Dass der 18-Jährige LeBron direkt von der Highschool in die NBA gehen wird, ist so klar wie das Meerwasser auf Bora Bora. Der NBA-Draft 2003 wird bekannt als die „LeBron Lottery“. Die Cleveland Cavaliers gewinnen das große Los mit dem ersten Pick. „Der Auserwählte“ soll der Retter der Franchise werden. Noch ist „The Chosen One“ nicht einmal alt genug, um auf seiner eigenen Draft-Party einen Drink zu ordern.
Wegen LeBron stehen die ehemals miesen Cavaliers gleich 13 Mal im Sendeplan der nationalen TV-Anstalten. Alle sehen die seltene Kombination aus Point-Guard-Skills und muskelbepackter Athletik, die ihn zum Magic Johnson der WWW.-Generation machen. Es ist sein Trikot, das sich die Kids zum Preis von bis zu 400 Dollar kaufen und es so zum zweitbeliebtesten der Liga (nach Jordans) machen. Und es ist LeBron, den Nike, Sprite und Upper Deck für 90, 12 bzw. 6 Millionen Dollar unter Vertrag nehmen.

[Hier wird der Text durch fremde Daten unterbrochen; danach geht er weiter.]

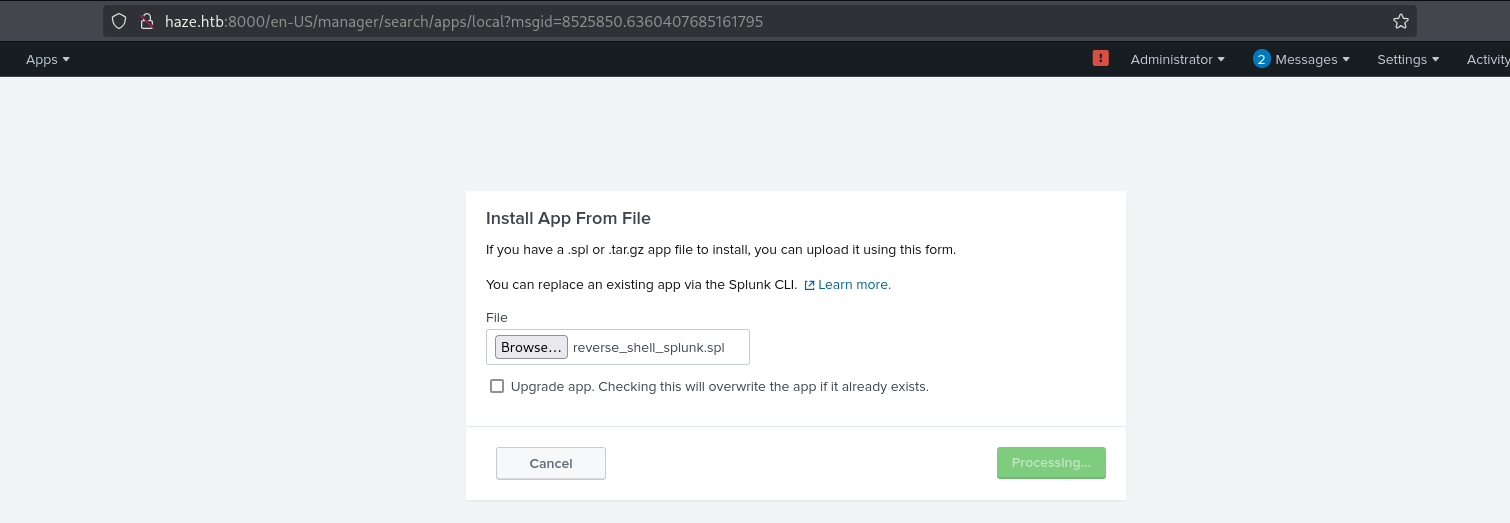Click the Install App From File heading

click(568, 218)
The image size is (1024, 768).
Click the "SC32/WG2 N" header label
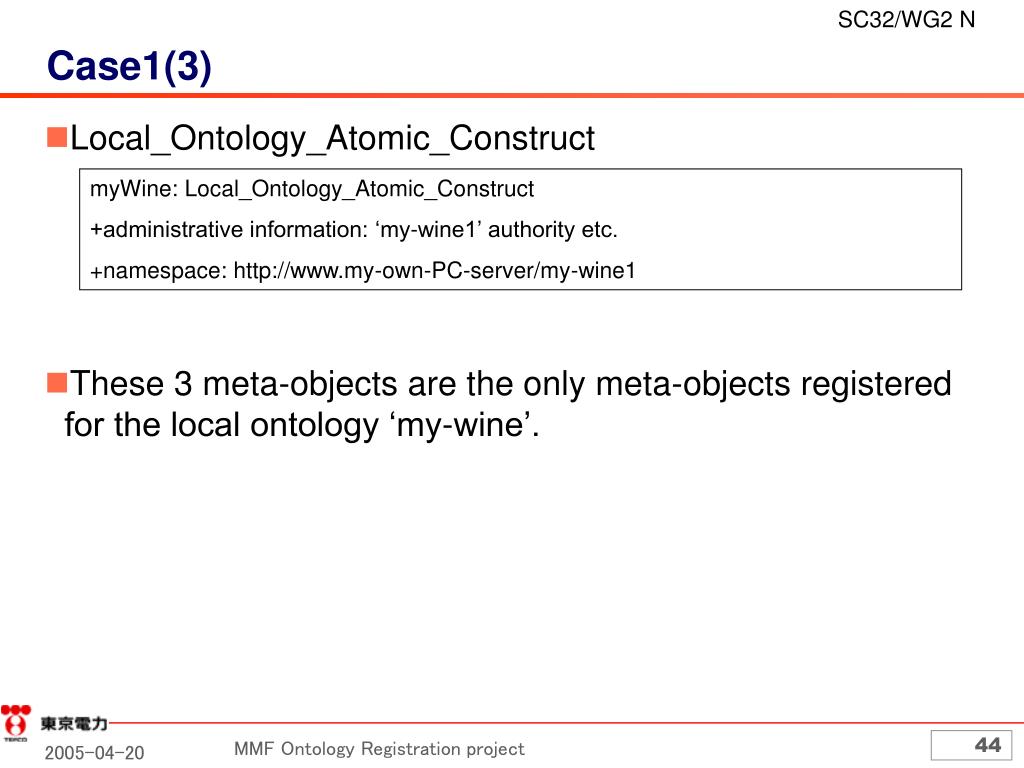pyautogui.click(x=906, y=19)
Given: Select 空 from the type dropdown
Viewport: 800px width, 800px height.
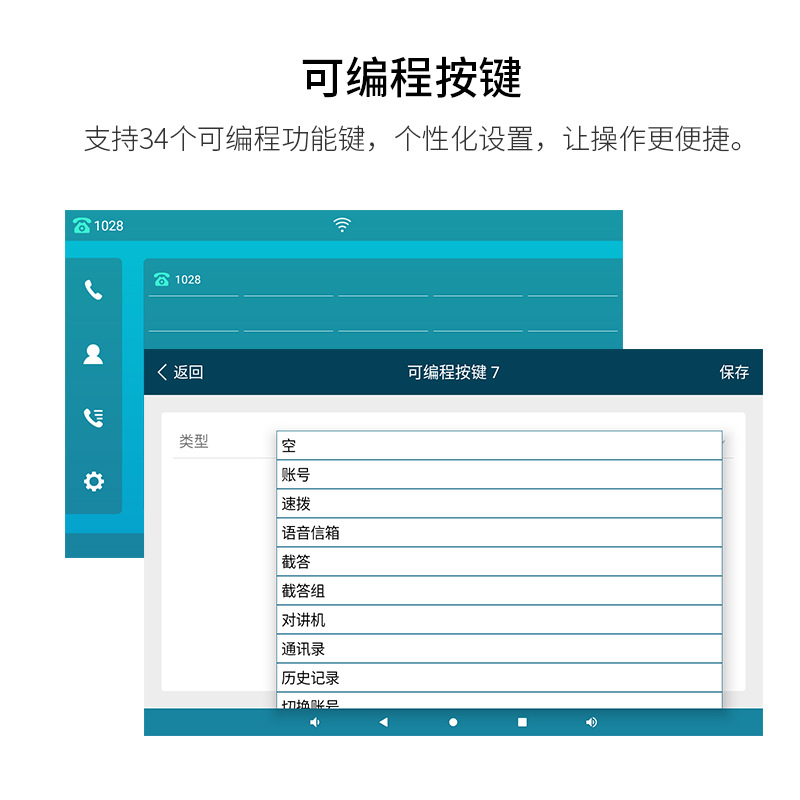Looking at the screenshot, I should tap(498, 446).
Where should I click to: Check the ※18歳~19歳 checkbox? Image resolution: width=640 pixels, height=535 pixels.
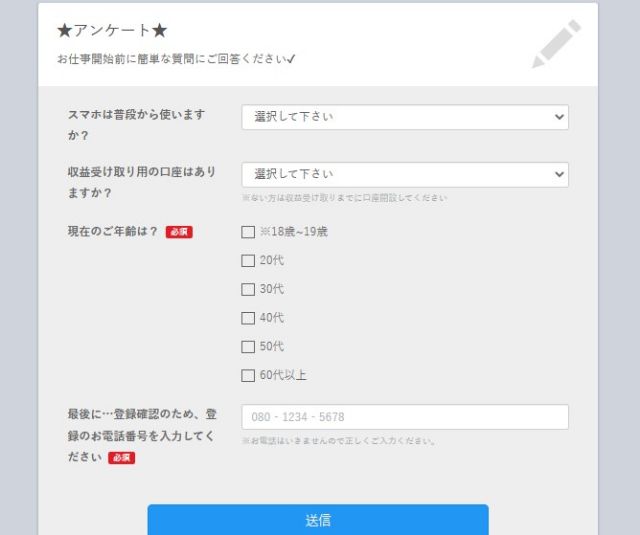click(248, 232)

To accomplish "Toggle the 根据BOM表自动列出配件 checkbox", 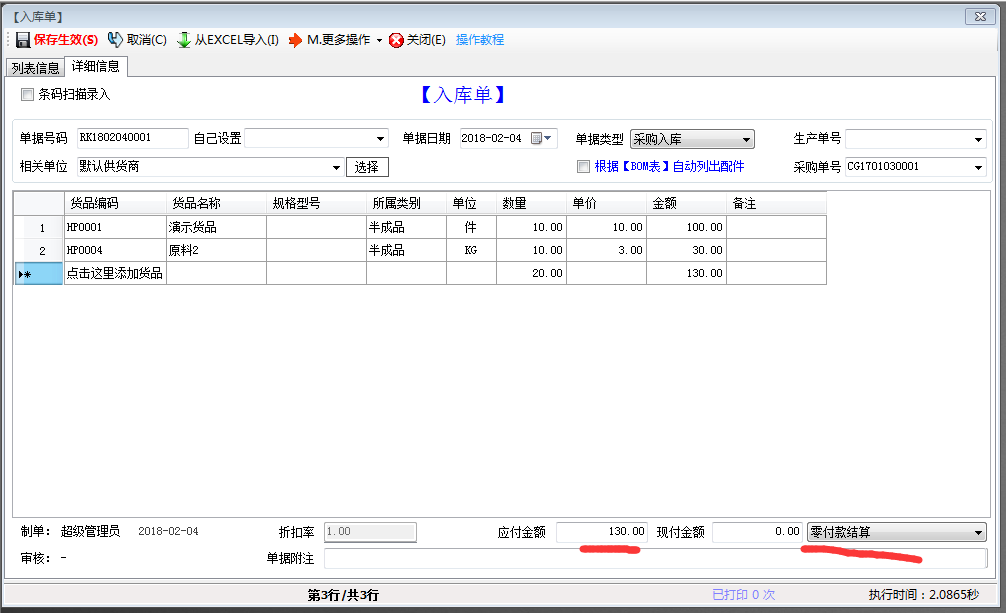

Den fetten Schuhvertrag, die Werbespots, den Hype, das Talent, das Geld, den Hummer von General Motors, die Autogrammjäger, die Medienmeute – schon vor seinem ersten Spiel als Profi hat LeBron all das, was im NBA-Alltag die Stars von den Rollenspielern unterscheidet. Er ist das neue Gesicht der NBA, bevor klar wird, für welchen Verein er überhaupt spielen würde.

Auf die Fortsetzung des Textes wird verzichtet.